- Source material -

◇ ◇ ◇ ◇

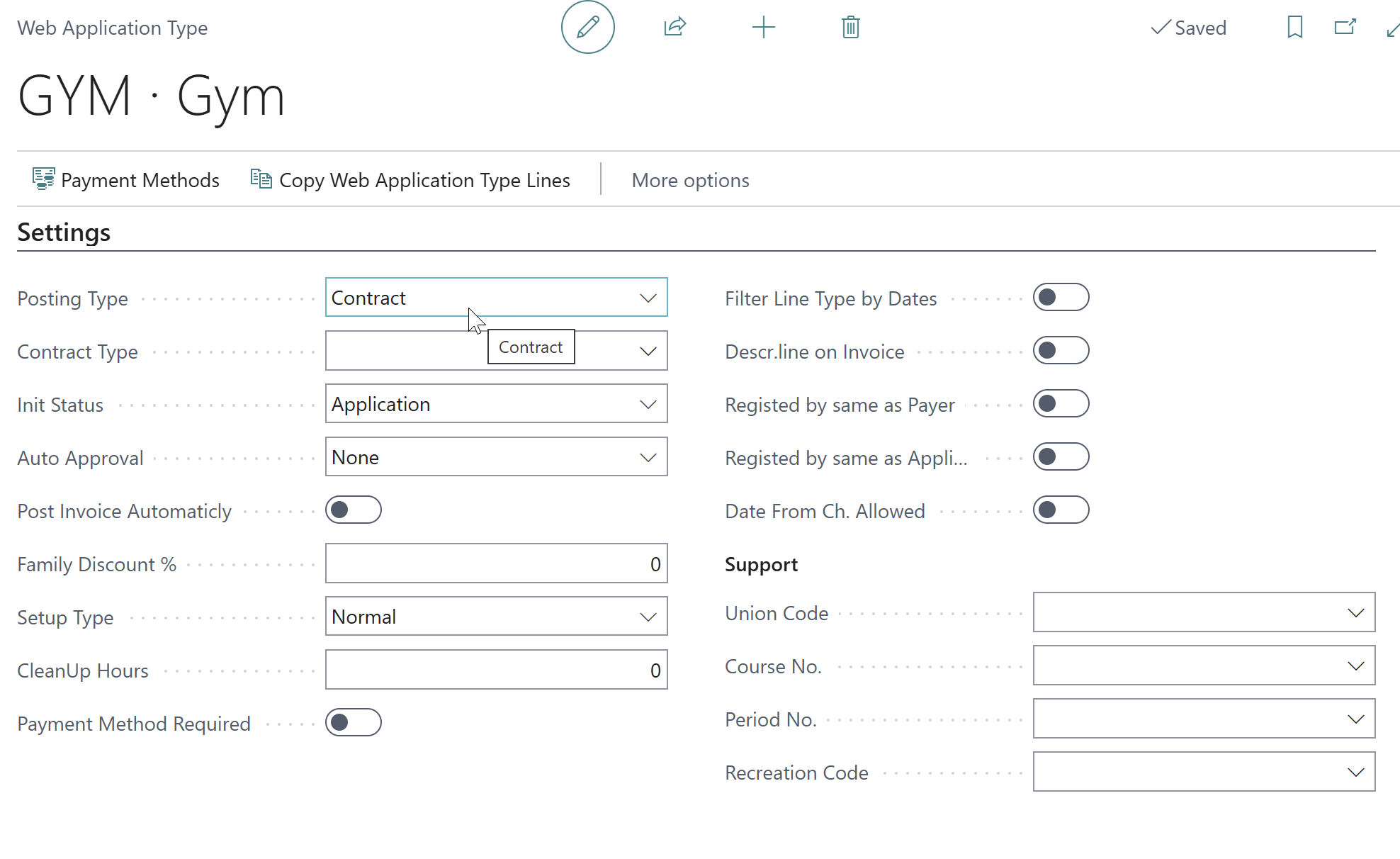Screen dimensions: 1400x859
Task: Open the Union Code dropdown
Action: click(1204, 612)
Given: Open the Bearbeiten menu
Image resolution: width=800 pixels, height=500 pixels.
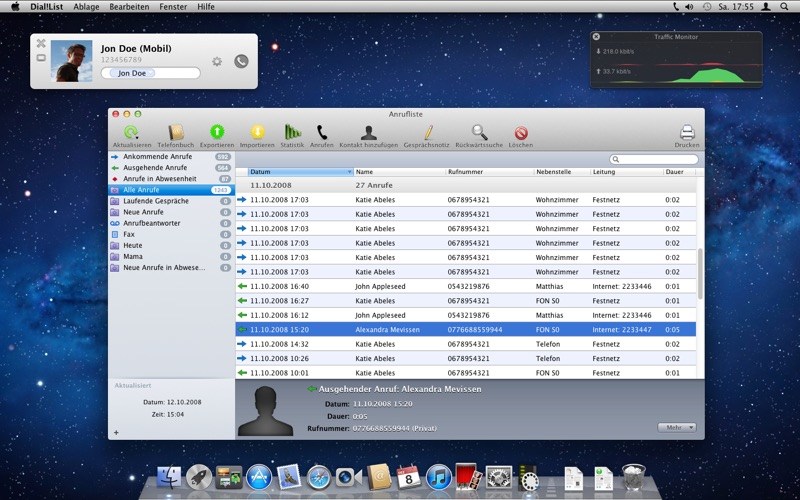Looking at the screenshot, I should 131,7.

◇ ◇ ◇ ◇

- Written exercise -
Quote every line of the entries above verbatim, omitting the pictures.

- The response -
Screen dimensions: 1400x859
Task: Open the Union Code dropdown
Action: click(1204, 612)
Given: Open the Bearbeiten menu
Image resolution: width=800 pixels, height=500 pixels.
Looking at the screenshot, I should 131,7.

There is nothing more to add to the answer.